Each month, pay yourself.  This is the advice most writers, consultants give to business owners/entrepreneurs.  The act of setting aside a monthly salary goes well with the principle of business wherein the business is treated as separate from the owner.  Well this is the hard part for most business owners since most do not really agree to this concept.  But if you are an astute business owner, you will appreciate the benefits of paying yourself.   By setting aside a monthly salary, you can use the money for your family and personal expenses.  Your salary is thus computed as part of your operating expenses.   This results in a more realistic presentation of operating expenses (assuming you have included electricity, staff salaries, taxes, licenses, other utilities, rent, machine maintenance, etc.) that can also help you set your product or service price.  Many entrepreneurs blindly set their service or product prices and lean heavily on pricing based on the price offered by his or her next-door competitor.   Now, if you add your monthly salary, your perspective for setting your product or service price will change.  One of the reasons why businesses fold up is that the owners usually are either pricing their products or services too high or too low.  Too low a price, you are in danger of not being able to support your operating expense, too high a price, you might be alienating your target market.

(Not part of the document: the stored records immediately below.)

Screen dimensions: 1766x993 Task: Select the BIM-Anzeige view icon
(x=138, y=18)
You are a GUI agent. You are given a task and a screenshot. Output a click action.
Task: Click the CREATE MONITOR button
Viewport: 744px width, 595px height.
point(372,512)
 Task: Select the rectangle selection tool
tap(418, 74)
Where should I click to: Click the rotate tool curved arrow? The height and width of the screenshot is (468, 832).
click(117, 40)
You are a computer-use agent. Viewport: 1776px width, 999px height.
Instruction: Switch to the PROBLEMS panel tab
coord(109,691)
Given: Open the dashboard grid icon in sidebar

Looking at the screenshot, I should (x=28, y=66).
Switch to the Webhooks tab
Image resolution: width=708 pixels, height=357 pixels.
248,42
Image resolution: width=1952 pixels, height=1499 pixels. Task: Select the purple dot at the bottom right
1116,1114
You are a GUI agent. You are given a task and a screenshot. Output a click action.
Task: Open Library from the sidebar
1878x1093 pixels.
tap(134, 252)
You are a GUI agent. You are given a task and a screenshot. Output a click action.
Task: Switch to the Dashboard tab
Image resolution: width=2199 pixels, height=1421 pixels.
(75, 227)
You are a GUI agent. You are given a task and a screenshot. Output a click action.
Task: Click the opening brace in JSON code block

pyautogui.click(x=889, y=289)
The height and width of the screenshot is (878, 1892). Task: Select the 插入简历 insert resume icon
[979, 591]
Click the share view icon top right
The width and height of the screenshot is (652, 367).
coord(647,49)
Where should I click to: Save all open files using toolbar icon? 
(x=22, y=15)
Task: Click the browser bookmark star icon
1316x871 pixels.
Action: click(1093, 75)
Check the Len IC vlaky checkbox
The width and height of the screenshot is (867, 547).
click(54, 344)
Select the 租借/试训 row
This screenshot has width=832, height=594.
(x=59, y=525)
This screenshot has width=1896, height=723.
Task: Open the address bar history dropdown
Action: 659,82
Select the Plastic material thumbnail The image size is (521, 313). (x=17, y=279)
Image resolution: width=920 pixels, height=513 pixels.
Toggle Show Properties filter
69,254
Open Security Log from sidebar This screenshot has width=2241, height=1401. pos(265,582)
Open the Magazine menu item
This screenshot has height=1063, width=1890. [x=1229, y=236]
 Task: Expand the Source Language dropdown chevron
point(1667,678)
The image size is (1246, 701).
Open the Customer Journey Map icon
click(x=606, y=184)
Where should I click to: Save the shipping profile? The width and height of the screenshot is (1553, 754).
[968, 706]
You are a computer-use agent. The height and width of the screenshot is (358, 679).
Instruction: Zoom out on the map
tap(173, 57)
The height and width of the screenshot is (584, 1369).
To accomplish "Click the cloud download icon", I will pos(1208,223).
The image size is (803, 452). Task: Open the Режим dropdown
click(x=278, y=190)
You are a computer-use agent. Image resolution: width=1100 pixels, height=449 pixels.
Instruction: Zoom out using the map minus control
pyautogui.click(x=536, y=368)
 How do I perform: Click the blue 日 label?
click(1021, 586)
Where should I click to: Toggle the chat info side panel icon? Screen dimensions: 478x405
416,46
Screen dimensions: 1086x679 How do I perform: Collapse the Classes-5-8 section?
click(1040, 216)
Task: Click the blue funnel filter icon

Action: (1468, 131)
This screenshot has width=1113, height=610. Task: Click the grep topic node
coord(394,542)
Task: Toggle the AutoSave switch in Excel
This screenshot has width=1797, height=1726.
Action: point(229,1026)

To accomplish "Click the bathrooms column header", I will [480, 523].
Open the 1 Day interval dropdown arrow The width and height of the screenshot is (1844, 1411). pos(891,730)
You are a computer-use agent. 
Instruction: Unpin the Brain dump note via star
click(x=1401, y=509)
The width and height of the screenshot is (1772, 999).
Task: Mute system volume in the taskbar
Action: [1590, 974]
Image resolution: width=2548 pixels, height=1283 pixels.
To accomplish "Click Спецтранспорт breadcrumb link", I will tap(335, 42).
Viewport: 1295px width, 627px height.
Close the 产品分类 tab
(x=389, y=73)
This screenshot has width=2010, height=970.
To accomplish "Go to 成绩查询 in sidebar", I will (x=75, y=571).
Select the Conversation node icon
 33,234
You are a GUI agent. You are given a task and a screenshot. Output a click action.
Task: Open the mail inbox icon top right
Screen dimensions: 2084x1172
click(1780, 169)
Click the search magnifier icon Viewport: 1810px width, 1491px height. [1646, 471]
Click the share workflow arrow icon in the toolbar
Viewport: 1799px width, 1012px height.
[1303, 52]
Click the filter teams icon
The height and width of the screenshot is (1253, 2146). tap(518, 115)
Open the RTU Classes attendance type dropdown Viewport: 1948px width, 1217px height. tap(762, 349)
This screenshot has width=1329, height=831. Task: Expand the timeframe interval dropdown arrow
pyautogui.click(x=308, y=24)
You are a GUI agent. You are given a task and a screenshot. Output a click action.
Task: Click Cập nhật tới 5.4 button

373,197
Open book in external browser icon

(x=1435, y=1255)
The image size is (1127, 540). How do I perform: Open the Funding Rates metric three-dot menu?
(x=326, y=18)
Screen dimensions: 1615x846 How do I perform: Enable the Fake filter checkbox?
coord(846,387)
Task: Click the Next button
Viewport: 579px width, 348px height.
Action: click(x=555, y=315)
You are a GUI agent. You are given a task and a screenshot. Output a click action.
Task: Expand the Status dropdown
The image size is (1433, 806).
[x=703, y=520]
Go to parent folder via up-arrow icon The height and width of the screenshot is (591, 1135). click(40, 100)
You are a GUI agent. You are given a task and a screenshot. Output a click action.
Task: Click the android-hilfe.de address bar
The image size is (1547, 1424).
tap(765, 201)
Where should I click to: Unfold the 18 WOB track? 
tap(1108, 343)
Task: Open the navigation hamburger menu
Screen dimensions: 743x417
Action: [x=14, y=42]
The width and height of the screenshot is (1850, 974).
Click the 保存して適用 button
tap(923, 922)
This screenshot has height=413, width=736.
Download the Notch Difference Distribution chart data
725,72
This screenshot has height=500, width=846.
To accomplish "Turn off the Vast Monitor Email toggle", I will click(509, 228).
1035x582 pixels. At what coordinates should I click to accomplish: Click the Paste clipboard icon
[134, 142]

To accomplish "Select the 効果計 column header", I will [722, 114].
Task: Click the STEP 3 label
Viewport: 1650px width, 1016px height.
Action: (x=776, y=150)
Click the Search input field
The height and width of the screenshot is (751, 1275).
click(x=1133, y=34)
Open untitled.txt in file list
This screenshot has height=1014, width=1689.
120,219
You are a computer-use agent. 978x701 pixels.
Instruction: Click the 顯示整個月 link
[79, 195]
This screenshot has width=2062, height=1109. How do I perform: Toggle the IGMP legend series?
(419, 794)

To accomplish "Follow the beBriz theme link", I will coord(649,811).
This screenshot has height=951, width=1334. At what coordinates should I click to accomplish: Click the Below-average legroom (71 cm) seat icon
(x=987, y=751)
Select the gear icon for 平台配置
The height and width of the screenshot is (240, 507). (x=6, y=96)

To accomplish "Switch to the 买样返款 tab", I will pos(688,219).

Of course there are other factors that will affect your pricing such as prevailing market price, affordability based on your target market. 

Setting a monthly salary has another benefit.  It helps you put your foot down on looking at your business as if it were your piggy bank.  Profits are supposed to be plowed back to the business to help your business grow or shield it from a down economy. 

So how do you set your salary as a business owner?  First, consider how much you need to support yourself or your family if you are married.   Look at your business’s cash flow for a start.  The cash flow of your business is about where the money comes from and where it is spent, the difference is your available cash at the end of each month.  Cash is king in business.  You don’t want to have a very low amount of cash.  By carefully looking at your business’s cash flow, you can set a more realistic salary- one that does not compromise your cash balance.  Low cash balances often force you to ask for a loan from your bank.  Factor in your very basic needs- the ability to pay for your food, housing, and education of your children.  Learn to separate the needs from your wants.  A want could be a high-end phone that sets you back by thirty thousand pesos.  Another way to do it is to look at the present salary range of those who are in the employed sector.  If you feel that you are in the salary grade of an agency head- set it from there but make necessary adjustments if your business does not and cannot support it.  Temper your ego-you only hurt your pride by lowering your expectations and that is normal.  Then comfort yourself with the fact that there are things of value that are not equated to money.  For one, the boss of an agency or organization still has a boss.  For the business owner, you are your own boss.  Even the Philippine president has a boss right?